--- START ---
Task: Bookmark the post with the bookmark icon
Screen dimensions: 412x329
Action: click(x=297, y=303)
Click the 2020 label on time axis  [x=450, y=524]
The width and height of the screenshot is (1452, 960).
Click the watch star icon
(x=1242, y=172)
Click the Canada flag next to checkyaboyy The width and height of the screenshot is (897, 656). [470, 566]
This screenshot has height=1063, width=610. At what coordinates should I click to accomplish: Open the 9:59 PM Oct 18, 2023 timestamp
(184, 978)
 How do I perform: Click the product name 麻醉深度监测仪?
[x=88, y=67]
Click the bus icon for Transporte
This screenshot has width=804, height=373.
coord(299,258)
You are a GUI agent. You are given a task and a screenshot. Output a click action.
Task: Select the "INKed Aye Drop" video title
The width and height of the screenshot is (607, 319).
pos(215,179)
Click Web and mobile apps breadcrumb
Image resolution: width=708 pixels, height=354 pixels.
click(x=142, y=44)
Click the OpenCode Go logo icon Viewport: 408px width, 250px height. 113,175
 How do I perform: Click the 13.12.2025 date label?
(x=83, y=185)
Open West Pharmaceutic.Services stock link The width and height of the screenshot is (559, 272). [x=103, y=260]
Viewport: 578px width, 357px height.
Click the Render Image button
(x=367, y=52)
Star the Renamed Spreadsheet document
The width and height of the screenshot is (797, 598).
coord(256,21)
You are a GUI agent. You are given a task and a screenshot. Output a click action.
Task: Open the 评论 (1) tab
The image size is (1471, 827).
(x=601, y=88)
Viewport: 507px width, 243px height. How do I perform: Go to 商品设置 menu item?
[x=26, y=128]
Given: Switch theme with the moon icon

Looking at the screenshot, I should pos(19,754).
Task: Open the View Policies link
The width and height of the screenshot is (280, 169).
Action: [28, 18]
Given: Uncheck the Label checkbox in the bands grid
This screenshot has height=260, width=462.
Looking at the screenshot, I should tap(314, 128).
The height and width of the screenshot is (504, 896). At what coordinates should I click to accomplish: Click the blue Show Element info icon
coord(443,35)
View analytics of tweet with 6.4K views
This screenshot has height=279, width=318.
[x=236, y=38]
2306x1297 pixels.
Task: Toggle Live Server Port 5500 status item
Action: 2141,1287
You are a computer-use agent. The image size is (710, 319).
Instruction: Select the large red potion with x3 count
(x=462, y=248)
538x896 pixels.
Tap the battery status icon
--- END ---
» Task description
Scale the records from their first line through the line containing "(x=1242, y=172)", both ends included. Reproduce every line, changing only the coordinates in the answers: multiply each by 0.5 and round to a whole number, with halves rounded up.

» Written reply
Task: Bookmark the post with the bookmark icon
Screen dimensions: 412x329
Action: click(x=149, y=152)
Click the 2020 label on time axis  [x=225, y=262]
The width and height of the screenshot is (1452, 960).
Click the watch star icon
(x=621, y=86)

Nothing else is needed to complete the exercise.